In fact, our own tradition offers sources that could be interpreted to support this fraudulent activity. For example, the Mishnah (Nedarim 3:4) states that while it is normally forbidden to make a false vow, an exception to this rule is made when it is in the service of fooling tax collectors! As damning as this may seem, a proper understanding of tax collection in its historic context reveals that the rabbis of the Mishnaic period advocated some evasion of taxes, which they considered part of a horrifically unjust tax system. Indeed, they were not alone in speaking out against the evils of the tax collectors of their day. The gospels, for example, consistently associate tax collectors with sinners and prostitutes (Matthew 9:9–11, 11:19, 18:17, 21:31–32; and Mark 2:14–16; and Luke 3:12, 5:27–30, 7:29, 7:34, 15:1, and 18:9–14), just as the Mishnah associates them with murderers and highway robbers. (Nedarim 3:4 and Bava Qamma 10:2)
During the Greek and Roman Empires, taxes were imposed without representation and were at times collected by warlords in a manner quite similar to highway robbery, with armed individuals or troops going from town to town and taking from people whatever they could seize. While the methods of tax collection changed over the centuries and were reformed under Augustus in the first century BCE, the perceived injustice of these systems runs through rabbinic literature; the Mishnah, for example, describes the hypothetical case of a tax collector seizing someone’s donkey and replacing it with someone else’s donkey. (Bava Qamma 10:2) Such cases were likely commonplace as the Romans reserved the right to seize animals or people for labor, returning them as they saw fit. For this reason, the Mishnah considers property possessed by tax collectors to have the status of stolen property, grouping these tax collectors together with highway robbers. (Bava Qamma 10:2) Most egregious to the rabbis must have been the use to which this money was put: the maintenance of the imperialistic governments and their domination of the region. The Romans used the taxes they collected to support the military operations that put down Jewish rebellions (three in the span of 70 years — from 66 to 135 C.E. — the general time period from which the Mishnah’s statements derive), bringing a great deal of death and destruction to the Jewish communities throughout the empire. It was these taxes and this system of tax collection with which the rabbis took umbrage.
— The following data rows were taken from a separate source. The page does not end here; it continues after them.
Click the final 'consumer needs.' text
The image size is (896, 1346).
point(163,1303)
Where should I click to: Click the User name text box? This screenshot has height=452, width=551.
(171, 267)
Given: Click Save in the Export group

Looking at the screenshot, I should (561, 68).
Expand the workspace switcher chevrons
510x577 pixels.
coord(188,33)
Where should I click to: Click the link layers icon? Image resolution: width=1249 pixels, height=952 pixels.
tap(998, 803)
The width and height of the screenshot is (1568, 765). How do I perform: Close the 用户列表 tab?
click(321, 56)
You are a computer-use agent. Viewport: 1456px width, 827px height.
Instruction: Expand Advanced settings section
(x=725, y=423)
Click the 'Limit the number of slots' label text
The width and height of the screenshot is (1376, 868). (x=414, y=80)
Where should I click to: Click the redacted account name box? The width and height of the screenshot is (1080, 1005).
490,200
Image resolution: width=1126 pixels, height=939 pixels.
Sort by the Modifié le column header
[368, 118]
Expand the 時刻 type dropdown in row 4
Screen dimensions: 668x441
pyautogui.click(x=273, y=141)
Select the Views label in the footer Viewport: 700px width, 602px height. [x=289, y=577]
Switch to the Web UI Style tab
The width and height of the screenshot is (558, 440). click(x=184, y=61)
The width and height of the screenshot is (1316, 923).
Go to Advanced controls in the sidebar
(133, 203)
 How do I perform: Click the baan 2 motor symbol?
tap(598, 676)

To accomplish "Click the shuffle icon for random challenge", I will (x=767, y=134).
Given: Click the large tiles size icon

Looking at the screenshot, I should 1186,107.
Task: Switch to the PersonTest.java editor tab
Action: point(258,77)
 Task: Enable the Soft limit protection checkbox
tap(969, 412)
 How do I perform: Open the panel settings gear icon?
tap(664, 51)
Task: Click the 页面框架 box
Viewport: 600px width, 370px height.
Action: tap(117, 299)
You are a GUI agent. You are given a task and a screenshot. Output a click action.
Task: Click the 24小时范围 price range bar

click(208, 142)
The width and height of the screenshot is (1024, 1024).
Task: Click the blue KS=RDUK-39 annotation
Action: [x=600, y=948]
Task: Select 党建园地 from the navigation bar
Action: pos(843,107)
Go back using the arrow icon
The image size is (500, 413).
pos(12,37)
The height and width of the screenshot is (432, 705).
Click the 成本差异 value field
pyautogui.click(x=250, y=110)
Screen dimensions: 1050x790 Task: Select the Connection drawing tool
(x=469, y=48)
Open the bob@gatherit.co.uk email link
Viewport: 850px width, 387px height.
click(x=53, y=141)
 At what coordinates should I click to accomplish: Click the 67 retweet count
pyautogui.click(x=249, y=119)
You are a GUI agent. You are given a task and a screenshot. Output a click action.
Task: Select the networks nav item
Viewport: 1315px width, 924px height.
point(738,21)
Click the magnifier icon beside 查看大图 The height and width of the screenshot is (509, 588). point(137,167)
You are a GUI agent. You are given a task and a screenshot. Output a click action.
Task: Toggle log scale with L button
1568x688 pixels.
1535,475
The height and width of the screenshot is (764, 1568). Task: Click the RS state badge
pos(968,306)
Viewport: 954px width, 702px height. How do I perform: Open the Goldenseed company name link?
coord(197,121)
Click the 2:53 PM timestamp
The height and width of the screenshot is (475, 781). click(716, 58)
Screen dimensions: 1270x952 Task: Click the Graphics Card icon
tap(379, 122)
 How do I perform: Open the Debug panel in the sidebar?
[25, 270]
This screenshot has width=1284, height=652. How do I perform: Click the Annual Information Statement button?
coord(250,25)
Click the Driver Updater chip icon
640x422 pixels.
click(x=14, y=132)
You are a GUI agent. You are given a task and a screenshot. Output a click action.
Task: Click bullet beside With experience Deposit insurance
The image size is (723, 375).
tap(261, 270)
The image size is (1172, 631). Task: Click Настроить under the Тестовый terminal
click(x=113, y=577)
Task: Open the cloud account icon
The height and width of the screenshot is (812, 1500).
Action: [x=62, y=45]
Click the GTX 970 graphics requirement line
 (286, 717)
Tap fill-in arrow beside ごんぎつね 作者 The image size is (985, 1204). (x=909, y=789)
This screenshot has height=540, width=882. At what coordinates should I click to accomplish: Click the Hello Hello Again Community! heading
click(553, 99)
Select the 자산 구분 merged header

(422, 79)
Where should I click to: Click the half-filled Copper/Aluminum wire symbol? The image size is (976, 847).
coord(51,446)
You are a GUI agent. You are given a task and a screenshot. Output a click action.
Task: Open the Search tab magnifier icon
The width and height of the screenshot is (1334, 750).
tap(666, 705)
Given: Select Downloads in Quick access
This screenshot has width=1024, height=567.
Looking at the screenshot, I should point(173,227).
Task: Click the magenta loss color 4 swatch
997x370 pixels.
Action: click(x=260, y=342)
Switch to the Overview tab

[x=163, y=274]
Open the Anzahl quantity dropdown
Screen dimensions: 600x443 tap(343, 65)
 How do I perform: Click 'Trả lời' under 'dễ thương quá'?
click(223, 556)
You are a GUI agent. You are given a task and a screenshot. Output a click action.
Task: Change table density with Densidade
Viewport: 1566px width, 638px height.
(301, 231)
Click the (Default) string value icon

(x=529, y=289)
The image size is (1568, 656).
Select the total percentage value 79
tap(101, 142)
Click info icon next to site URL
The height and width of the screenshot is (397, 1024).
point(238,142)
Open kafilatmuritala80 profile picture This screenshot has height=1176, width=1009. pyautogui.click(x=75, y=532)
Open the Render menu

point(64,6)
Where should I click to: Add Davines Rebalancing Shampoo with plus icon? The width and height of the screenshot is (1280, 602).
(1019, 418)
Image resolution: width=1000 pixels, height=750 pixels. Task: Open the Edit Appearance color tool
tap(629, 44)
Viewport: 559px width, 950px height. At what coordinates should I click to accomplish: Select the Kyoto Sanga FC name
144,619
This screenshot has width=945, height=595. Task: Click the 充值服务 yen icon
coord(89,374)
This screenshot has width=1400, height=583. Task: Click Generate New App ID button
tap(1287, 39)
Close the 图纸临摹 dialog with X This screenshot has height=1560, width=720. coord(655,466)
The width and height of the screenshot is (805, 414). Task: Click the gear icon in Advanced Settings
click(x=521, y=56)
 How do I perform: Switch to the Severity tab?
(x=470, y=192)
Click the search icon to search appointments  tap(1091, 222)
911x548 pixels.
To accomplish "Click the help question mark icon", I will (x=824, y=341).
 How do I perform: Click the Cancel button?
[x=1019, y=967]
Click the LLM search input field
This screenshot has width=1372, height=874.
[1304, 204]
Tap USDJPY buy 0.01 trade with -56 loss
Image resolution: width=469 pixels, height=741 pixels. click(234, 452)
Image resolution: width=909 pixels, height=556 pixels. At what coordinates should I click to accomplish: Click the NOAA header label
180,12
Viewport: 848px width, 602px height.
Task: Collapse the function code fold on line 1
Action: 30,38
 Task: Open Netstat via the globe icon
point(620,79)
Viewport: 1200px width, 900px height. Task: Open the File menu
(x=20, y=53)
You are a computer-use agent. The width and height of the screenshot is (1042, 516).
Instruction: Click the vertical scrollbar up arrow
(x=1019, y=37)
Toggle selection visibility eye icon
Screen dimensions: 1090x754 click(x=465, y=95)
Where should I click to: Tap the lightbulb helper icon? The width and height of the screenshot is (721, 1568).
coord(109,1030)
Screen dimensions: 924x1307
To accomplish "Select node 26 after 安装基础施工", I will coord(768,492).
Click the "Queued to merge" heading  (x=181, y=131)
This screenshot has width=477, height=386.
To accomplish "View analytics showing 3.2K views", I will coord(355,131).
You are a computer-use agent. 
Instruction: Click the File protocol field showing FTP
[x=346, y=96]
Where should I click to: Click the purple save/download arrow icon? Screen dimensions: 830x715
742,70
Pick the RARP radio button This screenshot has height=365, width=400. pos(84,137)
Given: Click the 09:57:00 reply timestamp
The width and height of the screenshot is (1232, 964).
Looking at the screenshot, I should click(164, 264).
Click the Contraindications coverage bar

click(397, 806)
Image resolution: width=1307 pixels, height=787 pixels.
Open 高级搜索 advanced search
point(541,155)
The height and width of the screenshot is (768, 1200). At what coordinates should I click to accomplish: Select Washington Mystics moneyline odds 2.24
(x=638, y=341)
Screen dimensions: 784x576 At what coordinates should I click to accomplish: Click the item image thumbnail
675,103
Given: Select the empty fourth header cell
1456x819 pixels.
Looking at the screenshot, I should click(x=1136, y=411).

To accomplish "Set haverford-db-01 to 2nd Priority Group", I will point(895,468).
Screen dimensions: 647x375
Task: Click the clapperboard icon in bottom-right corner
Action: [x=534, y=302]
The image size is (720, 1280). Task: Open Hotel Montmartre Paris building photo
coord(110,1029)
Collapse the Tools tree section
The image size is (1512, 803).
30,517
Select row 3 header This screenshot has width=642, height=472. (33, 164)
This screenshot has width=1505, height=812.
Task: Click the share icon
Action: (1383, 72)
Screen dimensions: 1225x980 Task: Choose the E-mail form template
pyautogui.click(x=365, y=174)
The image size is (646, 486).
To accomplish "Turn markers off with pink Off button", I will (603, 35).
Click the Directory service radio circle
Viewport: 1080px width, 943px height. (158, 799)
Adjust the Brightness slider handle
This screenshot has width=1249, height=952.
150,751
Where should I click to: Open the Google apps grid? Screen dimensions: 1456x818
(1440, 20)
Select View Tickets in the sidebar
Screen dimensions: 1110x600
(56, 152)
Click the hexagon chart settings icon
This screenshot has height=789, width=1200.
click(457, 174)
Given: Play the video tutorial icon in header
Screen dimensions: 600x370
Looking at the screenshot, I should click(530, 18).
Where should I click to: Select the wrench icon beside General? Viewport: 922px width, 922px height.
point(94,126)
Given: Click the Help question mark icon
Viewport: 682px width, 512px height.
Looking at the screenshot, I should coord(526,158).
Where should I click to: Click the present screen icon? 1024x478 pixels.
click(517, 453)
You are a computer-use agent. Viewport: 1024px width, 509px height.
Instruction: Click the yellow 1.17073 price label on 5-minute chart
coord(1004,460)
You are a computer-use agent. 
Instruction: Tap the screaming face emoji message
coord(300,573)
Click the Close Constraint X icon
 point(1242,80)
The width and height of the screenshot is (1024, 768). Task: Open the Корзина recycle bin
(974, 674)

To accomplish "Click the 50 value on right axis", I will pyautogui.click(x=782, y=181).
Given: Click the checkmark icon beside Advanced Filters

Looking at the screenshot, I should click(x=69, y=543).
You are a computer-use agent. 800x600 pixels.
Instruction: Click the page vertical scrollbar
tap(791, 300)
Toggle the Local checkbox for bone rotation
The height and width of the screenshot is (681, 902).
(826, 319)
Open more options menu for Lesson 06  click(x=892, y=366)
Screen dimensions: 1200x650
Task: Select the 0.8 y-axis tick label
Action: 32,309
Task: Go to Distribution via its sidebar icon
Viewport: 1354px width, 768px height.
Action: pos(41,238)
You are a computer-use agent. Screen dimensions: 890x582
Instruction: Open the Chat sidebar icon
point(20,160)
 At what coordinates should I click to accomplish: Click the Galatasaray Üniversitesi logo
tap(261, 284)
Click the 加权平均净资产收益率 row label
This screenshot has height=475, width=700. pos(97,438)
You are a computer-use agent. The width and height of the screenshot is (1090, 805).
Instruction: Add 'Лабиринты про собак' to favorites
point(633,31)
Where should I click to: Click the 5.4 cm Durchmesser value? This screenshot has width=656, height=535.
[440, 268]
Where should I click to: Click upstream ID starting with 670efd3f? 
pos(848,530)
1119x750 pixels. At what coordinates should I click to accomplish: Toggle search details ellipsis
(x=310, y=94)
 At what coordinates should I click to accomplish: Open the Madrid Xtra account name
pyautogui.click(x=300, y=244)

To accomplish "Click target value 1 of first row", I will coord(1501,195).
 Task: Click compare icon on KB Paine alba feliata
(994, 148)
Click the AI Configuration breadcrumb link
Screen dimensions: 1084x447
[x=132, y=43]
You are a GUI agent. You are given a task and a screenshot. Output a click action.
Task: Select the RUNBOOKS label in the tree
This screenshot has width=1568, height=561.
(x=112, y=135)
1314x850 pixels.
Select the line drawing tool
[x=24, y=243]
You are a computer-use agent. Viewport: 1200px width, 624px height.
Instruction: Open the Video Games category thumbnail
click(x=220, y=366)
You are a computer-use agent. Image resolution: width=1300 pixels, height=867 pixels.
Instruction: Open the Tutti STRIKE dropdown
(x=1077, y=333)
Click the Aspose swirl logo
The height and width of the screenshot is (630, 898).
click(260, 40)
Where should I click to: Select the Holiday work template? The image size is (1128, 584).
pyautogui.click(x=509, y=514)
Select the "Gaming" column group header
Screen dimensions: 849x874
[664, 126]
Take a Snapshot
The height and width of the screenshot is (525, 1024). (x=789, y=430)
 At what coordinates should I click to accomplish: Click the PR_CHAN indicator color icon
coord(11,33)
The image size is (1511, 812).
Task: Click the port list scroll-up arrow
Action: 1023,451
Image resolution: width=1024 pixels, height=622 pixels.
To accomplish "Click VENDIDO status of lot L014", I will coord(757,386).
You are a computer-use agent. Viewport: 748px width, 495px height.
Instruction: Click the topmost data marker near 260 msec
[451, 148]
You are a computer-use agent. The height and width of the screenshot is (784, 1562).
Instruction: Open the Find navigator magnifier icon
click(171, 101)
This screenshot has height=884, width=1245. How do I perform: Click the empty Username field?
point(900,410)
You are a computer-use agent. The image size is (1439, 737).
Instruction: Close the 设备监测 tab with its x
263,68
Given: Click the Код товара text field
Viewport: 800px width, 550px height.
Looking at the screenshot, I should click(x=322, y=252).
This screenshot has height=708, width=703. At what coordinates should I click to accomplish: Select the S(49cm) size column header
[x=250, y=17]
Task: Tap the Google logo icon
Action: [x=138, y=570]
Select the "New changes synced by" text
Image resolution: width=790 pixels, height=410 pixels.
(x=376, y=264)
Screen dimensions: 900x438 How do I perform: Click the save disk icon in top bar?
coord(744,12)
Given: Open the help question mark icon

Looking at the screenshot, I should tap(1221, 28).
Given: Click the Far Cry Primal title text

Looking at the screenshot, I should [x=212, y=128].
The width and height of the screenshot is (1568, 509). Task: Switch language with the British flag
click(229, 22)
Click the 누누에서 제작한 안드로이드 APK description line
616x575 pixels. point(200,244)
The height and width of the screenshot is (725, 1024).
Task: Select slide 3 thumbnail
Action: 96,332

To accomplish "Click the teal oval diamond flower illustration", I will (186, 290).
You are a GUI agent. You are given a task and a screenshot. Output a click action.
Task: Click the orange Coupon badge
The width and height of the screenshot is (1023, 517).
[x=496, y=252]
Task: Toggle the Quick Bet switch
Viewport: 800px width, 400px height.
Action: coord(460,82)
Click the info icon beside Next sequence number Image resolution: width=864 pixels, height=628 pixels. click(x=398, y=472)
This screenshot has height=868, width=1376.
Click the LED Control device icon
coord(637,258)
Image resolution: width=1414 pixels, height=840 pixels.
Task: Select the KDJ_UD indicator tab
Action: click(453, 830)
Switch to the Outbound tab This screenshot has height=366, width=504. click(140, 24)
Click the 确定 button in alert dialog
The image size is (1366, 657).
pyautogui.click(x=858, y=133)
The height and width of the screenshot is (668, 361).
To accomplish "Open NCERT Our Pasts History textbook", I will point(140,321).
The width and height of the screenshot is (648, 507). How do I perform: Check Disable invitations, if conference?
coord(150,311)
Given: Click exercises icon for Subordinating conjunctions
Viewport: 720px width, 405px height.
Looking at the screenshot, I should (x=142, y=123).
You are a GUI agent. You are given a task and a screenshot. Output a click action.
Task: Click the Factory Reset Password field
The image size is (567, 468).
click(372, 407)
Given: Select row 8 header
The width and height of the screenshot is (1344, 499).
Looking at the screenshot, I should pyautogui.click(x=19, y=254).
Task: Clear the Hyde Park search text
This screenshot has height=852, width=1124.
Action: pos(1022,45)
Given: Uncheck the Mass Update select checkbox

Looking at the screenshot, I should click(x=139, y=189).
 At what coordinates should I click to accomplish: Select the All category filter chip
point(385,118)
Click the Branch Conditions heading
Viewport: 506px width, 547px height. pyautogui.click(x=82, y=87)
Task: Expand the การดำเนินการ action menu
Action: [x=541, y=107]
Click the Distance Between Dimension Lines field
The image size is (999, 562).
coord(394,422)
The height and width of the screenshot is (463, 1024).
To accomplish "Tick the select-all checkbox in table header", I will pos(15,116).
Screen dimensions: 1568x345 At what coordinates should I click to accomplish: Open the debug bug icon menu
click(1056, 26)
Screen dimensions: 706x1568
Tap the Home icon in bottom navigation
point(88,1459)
On the other hand, especially in the talmudic and medieval periods, the rabbis were clear that taxes that would benefit the people (as opposed to supporting a foreign military occupation) were just and obligatory. Thus, the rabbis mandated that Jews pay taxes for infrastructural maintenance of the city — specifically, for the upkeep of the walls and gates of the city (Mishnah Bava Batra 1:5 and BT Bava Batra 7b–11a) — and for the maintenance of the poor. (Bava Batra 7b–11a) While some have viewed such taxes as intended for Jews alone, the upkeep of the town is clearly beneficial to all residents, and not all towns were comprised of a single ethnic group. And while charity for the poor was particularly geared toward poor people within the Jewish community, poor gentiles seem not to have been excluded. (Mishnah Gittin 5:8) Moreover, when it came to taxes owed to the Persian Empire, the Babylonian Talmud
undermined (and, one might even argue, countermanded) the Mishnah’s apparently permissive stance toward tax evasion, with the prominent third-century Babylonian Rabbi Shmuel declaring, “dina d’malchuta dina,” “the law of the land is binding.” (BT Nedarim 28a, Gittin 10b, Bava Qamma 113a–b, and Bava Batra 54b–55a) When it came to governments that were not putting down Jewish rebellions, killing tens of thousands of inhabitants, or collecting taxes in a manner the rabbis associated with highway robbery, it would seem that the rabbis of this period were less lenient toward tax evasion.
In the Medieval period, particularly in the twelfth and thirteenth centuries, sages such as Rabbi Solomon b. Abraham Adret (known as the Rashba) instituted a complex scheme of taxation modeled loosely on the more rudimentary system delineated in the Babylonian Talmud. The new system, which held Jews liable if they evaded paying taxes, went well beyond the Talmud’s more basic provisions for maintaining the city’s walls and gates and feeding the poverty stricken. It included “anything that is for the need of the city.” (Rosh, Responsa, 6:22, cf. Mordekhai, Bava Batra 478 [on Bava Batra 7b]) In a responsum, Adret asserts that tax laws are a civil matter based on local customs, and, in matters of taxes, “custom nullifies the halakhah.” (Responsa, 4:260) His point is that the system of taxation instituted by the Babylonian Talmud is meant as a historical example of the kind of obligation owed by citizens, rather than a declaration that defines or limits the purposes for which taxes may be levied.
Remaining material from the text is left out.